La seconda immagine arriva in extremis, l'ultima notte in cui decido che, sì, voglio divertirmi anch'io. Almeno una notte devo trovare un posto adatto a me e lo trovo: è il Tresor, nightclub a 2 piani, bellissimo. Clamorosamente mi fanno entrare subito, penso che in fondo la selezione non ci sia, ma subito dopo vedo fuori una ragazza anche ben vestita che viene rimbalzata. La musica è ottima, le pareti sono nere con dettagli fluorescenti, anche il bagno è un'installazione d'arte contemporanea, la birra e i drink costano un niente. Passo 20 minuti al bancone a parlare di sesso con un'australiana che poi mi racconta d'essere stata rifiutata da Marquartd: 'certo che bisogna essere proprio froci per non far entrare una così', pensavo. Poi lei se ne va, non aveva voglia e me l'ha detto chiaramente. Io mi sposto verso i divanetti e noto un paio di ragazze more, non tanto carine in realtà, che sprizzano italianità da tutti i pori. Mi faccio avanti e, proprio così, sono di Milano: me le immagino subito a fotografare qualche VIP di nascosto a via Montenapoleone e nel tentativo di superare la selezione all'Hollywood con Inzaghi e Vieri dentro. Mi siedo di fianco alla più slanciata, quella più propensa a parlarmi. Così alla mia domanda "cosa ti piace qui Berlino, perché ci vieni così spesso?" lei risponde: "perché qua, vedi - e mi mostra le scarpe basse - posso venire in discoteca anche con le Vans e non mettermi i tacchi". "E perché a Milano ti metti i tacchi?", chiedo ancora. "Be' perché a Milano devo avere i tacchi".
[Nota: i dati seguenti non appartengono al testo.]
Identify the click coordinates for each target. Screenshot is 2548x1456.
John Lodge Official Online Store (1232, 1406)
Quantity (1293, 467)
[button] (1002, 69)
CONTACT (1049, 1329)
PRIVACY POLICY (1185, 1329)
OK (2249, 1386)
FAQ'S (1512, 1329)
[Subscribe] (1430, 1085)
Proprio su ciò rifletto mentre aspetto sulla banchina della metro il treno che mi porta all'aeroporto. Sullo schermo passano news sull'epidemia di Ebola e credo che si tratti dell'Africa: in realtà c'era stato proprio la notte scorsa un caso della malattia che sta allarmando il mondo nientemeno che a Prenzlauer Berg, dove ho passato metà del soggiorno. In aeroporto una sfila di ragazzi italiani aspettano con me il volo per Roma, già si pensa al prossimo weekend lungo da passare a Berlino, i prossimi sfasci notturni da organizzare insieme. Li guardo attentamente e mi chiedo perché non abbia alcuna voglia di conoscerli, di parlarci insieme come accadde tante volte con altri connazionali nell'Est Europa o negli Stati Uniti. No, non voglio conoscere nessuno a Berlino e a Berlino nessuno vuole conoscere me.

Forse perché dopo Hitler e il Comunismo, c'è ancora un regime, una cosa da cui almeno io evado verso una dimensione di sogni, immagini e poesia. Ne scappo con tutto me stesso: la società e i suoi riflessi.